第26話 旧世界の影 その3
食事にささやかな満足を覚えた国王は自身の執務室へと戻った。
謁見などに使用される国王の間のすぐ隣に位置する簡素な部屋である。ただし、様々な重要案件や決済書類に目を通す作業はほとんどここで行われるため、王宮内で最も重要な場とも言える。
国王が起床している限り扉の前には近衛の兵が立ち、宰相と筆頭、次席の二名の補佐官が前室で待機しているが、執務室内は国王のみの空間である。彼の思考や決定を邪魔しないためだ。
城下の庶民たちはすでに就寝の時刻だが、広大な執務机にはまだ多くの書類が積まれていた。いったいどこから湧いて出るのかと呆れるほどの紙束の山だ。これでも宰相以下がその権限に応じて処理した結果、残った案件だというのだから勤勉な国王といえどもときに天を仰ぎたくなる。
「誰か代わってくれというわけにもいかんしな」
国王は苦笑し、書類の山に手を伸ばした。腹がくちたおかげでもうひと仕事への意欲は充分に感じていた。誰も気づいていないが葵が工夫した温めの魔法は巡り巡ってこうした形で国政に寄与した格好になっているのだった。
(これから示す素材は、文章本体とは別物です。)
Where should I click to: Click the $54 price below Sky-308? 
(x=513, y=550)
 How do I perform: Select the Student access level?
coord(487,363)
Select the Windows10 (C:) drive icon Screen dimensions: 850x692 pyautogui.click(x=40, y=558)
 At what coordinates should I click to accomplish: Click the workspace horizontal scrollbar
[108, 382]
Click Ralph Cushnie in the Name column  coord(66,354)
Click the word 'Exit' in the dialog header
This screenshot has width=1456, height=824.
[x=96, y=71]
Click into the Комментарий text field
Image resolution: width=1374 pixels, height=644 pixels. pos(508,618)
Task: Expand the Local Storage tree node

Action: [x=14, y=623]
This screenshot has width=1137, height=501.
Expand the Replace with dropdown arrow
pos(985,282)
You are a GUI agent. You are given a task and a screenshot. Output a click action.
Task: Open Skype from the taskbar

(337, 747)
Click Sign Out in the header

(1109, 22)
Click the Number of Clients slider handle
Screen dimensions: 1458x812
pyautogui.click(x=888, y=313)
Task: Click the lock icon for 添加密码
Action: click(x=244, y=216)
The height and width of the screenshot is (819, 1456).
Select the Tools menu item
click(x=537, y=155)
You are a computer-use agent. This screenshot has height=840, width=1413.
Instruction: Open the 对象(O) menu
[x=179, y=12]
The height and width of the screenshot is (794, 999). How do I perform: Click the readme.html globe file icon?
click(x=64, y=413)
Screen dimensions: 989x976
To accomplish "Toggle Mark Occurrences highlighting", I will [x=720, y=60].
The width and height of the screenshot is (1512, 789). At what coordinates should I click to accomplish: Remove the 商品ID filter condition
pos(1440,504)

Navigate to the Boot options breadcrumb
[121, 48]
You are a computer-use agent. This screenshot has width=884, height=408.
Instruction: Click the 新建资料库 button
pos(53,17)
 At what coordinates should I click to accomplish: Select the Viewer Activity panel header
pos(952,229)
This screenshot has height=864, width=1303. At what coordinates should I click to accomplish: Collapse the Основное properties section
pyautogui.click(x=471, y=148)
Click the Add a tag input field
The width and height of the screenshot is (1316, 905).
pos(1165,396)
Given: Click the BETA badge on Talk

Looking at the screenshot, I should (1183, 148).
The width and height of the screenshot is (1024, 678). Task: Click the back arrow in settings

だが、いくらもたたないうちに次席補佐官が申し訳なさそうに顔を出した。
「陛下、近衛第七隊隊長がお見えです」
「おう、イアンか。通してくれ」
通常はこの時刻に面会を申し出る者はまずいない。国王の多忙を慮って遠慮するのが臣下の分というものだ。だが、例外もある。当然ながら国王自身が命じた場合はその限りではない。
補佐官と入れ替わりに現れた男はその場で一礼すると国王の前に進み出た。
イアン・グールドは三十そこそこに見えるがそろそろ四十に近い歳のはずだ。男爵家の次男で近衛隊第七隊、すなわち市街の治安維持や内偵、諜報といった地味な仕事に就いてすでに十五年余、隊長に任ぜられて四年になる。一部では知る人ぞ知る切れ者と言われながら、剣は性に合わない、王宮もめんどうだ、と地回りのような仕事を選んだ変わり者である。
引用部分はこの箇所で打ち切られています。